Blood Pressure Changes with CPAP Therapy

  Data from animal models show chronic blood pressure changes with obstructive sleep apnea. Chronic episodic hypoxia has also been shown to cause chronic blood pressure elevation in rats.

  The research done to date on the impact on blood pressure with the use of nasal CPAP in obstructive sleep apnea has shown mixed results. Approximately half show statistical improvements in systolic and diastolic blood pressure, and half show no statistical change.

  A review of the studies explains potential reasons why the results are mixed.

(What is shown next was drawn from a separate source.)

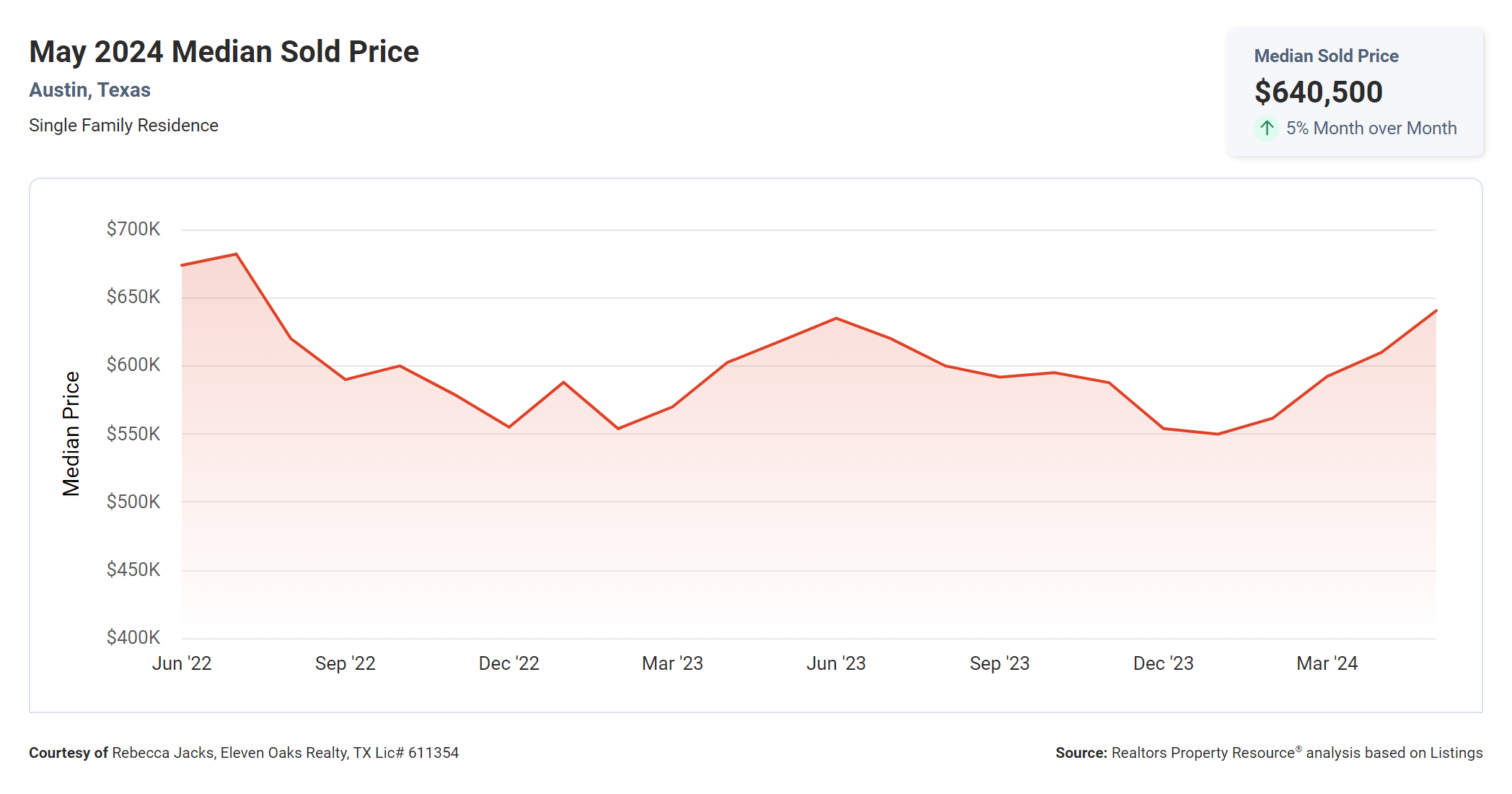The image size is (1512, 794).
Task: Click the Sep '22 x-axis label
Action: point(346,663)
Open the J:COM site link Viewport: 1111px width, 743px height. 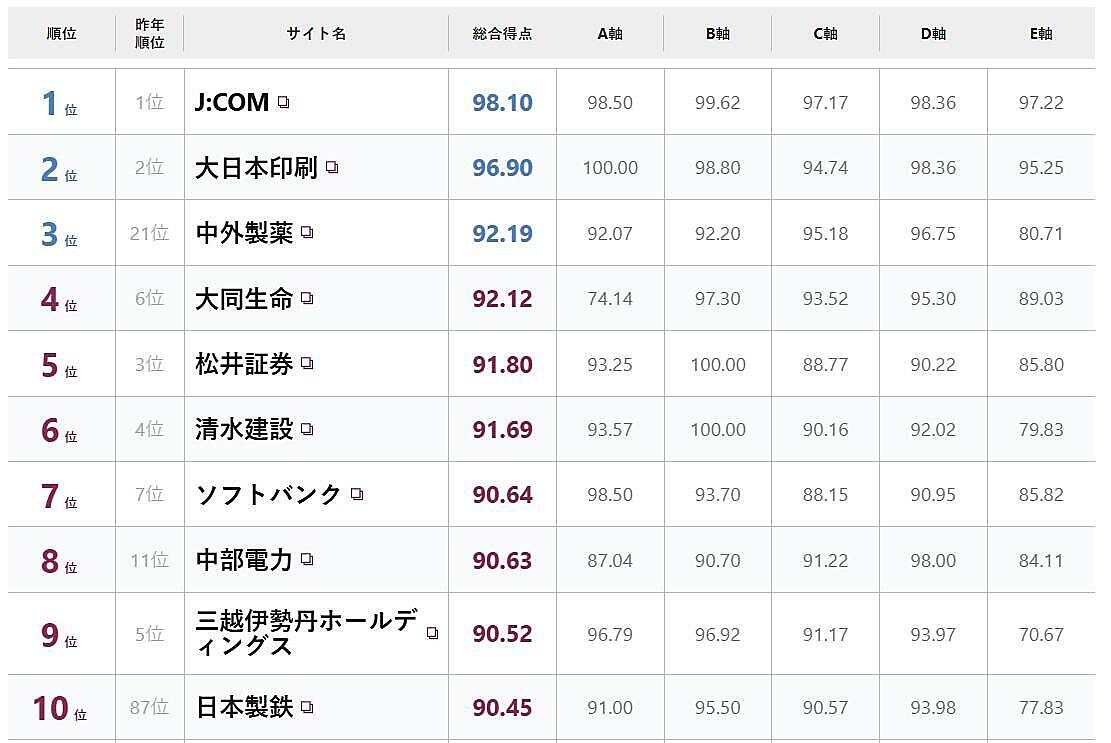pyautogui.click(x=232, y=102)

  1. Studies have included normotensive patients with hypertensive patients. This may have diluted the effect of CPAP on blood pressure.
  2. In most of the studies the subjects have been on antihypertensive medications. This could minimize the changes in blood pressure with CPAP.
  3. Follow up times to determine the effect on blood pressure have been variable.
  4. None of the studies looked at the relationship between the onset of hypertension and the onset of obstructive sleep apnea. Hypertension may have begun from another cause and treatment of the obstructive sleep apnea with CPAP may improve management of high blood pressure, but not eliminate it.
  5. Compliance with CPAP therapy is also variable.
  Mayer, et al. studied 12 male obstructive sleep apnea, systemic hypertension patients before and after chronic CPAP therapy. The patients were studied while they were off medications and patients were followed up at 6 months. CPAP decreased AHI from an average of 58 to 2 apnea events per hour. Elevated daytime blood pressure was ameliorated by CPAP therapy.

  The presence of sleep apnea makes blood pressure more difficult to control, and may contribute to the appearance of angina, heart failure, or stroke in hypertensive patients.

  CPAP therapy may lower elevated blood pressure in some patients and make blood pressure easier to manage in other hypertensive patients.

  Ongoing research is helping to build physiologic and epidemiological evidence to support the direct contribution of obstructive sleep apnea to hypertension. Research work is also being conducted on the relationship between sleep apnea, heart disease and dtroke.